I believe this is the first time a pool is truly prioritizing long-term validators, and I want to commend you for that. Expanding from 200 to 400 validators shows that this isn’t about closing opportunities, but about rewarding real operators who have proven their commitment. The reality is that there isn’t enough stake to sustain such a large number of validators, and even Alpenglow has said that Solana should ideally operate with far fewer nodes. Remaining competitive is already extremely challenging, and long-standing validators bring genuine operational value, unlike the many white-label nodes simply running the same setup to capture Jito stake.

That said, I would personally prefer if validator history came before MEV commission in the priority order. This would emphasize the true benefit of sustained operation and help prevent a race to 0/0 commission that could enable a sybil factory of 400 validators running under the same incentives.

4 Likes

Using validator age is a great way to shield against sybilling and ensure we’re delegating to experienced operators.

Fantastic idea. We might actually be able to get Jito stake again without having to run a mod and move to Amsterdam.

4 Likes

I am in favor of this proposal and will vote “Yes.”

The benefits of JIP-25 outweigh the drawbacks imo, the main drawback being its advantage for older validators, a concern others have rightly noted. In the short-to-medium term, this will likely drive many validators to lower inflation and MEV commission to zero, ultimately benefiting JitoSOL users and holders, and potentially increases geographic distribution if relevance of TVC decreases. While validator age will be the hardest metric to achieve, it both rewards longevity and incentivizes proper operator behavior over time.
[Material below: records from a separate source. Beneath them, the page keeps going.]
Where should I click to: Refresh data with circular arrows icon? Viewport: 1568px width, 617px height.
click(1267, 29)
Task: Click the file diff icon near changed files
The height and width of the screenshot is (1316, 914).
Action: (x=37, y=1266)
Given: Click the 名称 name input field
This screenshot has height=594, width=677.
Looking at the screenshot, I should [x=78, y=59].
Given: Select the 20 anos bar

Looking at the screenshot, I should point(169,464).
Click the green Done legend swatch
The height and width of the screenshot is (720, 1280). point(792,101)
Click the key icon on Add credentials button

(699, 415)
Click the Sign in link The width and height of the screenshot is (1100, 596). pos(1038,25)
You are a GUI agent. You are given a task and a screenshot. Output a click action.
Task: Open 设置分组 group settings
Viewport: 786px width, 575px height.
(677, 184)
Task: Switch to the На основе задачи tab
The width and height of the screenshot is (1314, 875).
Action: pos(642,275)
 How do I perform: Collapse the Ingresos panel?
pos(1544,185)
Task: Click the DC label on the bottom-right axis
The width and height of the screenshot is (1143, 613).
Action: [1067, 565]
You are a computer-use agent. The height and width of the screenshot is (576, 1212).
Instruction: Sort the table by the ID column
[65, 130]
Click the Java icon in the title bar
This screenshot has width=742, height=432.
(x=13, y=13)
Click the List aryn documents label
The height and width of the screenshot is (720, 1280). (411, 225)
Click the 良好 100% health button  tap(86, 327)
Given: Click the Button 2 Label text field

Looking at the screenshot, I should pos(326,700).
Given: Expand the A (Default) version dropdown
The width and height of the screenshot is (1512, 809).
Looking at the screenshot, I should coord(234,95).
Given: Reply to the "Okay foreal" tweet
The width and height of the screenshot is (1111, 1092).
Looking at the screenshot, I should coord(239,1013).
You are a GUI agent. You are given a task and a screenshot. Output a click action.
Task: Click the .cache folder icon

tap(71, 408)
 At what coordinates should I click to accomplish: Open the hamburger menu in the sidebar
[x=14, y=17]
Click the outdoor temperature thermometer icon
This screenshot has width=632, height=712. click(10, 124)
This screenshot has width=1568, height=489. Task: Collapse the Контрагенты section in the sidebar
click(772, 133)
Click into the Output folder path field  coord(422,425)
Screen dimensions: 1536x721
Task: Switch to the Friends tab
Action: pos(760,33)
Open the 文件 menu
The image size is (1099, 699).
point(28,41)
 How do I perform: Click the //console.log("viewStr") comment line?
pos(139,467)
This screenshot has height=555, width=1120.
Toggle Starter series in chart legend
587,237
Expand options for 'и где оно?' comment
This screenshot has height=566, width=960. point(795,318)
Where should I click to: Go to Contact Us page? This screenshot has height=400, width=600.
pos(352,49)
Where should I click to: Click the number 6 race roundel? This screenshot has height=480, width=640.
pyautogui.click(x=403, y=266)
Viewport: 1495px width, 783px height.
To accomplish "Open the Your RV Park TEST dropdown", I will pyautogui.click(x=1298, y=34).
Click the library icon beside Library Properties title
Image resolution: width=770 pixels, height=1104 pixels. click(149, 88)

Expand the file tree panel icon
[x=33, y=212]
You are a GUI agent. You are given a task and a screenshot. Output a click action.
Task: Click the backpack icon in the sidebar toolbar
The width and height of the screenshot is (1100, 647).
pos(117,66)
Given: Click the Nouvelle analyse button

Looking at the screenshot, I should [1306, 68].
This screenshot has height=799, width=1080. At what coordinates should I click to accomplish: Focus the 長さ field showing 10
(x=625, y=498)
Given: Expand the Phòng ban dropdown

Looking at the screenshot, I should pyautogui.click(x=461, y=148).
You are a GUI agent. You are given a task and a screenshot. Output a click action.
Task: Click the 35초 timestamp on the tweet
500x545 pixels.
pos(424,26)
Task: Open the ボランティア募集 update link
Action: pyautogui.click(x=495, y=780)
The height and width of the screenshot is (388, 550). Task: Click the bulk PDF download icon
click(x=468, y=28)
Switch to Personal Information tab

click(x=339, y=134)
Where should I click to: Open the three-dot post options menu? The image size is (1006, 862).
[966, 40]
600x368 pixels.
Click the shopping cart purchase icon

This shift should reduce the MEV blacklisting burden on Jito, the Solana Foundation, and other contributors, while also providing clearer visibility into validator history, whether that involves sandwiching, timing games, or other malicious/anti-IBRL behaviors. Tying incentives to validator history also makes it harder for bad actors to repeatedly re-enter the set under new addresses. Lastly, a complete validator history could support future proposals such as JIP-XX on direct staking. I have no strong opinion on TVC serving as a tiebreaker for validators of equal age.

3 Likes

It is excellent that Jito has changed its policy of determining delegates based solely on TVC values in order to achieve a 0.1% increase in APY. This change significantly alters the current situation, where delegates could only be obtained by using mods that did not necessarily have a positive impact on the network. Additionally, those who have been committed to Solana validators for many years are the individuals who supported Solana during its downturn, and I believe it is appropriate to have stake pools that reward such individuals.

8 Likes

I support the proposal to shift Jito’s delegation program from prioritizing TVC to prioritizing the number of epochs a validator has been actively running. I believe it makes more sense to reward validators who have supported Solana for many years than to encourage competition to modify MODs solely to improve TVC rankings.

Additionally, I believe that taking geographic diversification into account—particularly across regions such as South America, Africa, and Asia—would further strengthen this delegation strategy.

2 Likes

Will validators’ “seniority” reset if they’ve gone delinquent for more than an epoch? I feel like they should.

I do not support the proposal.
If you would like to enforce anti-sybil, then increase minimum validator age requirement from 30 epoch to 1 year (better two years). Unlikely anyone would run a sybil for 1 year with top performance to get stake afterwards.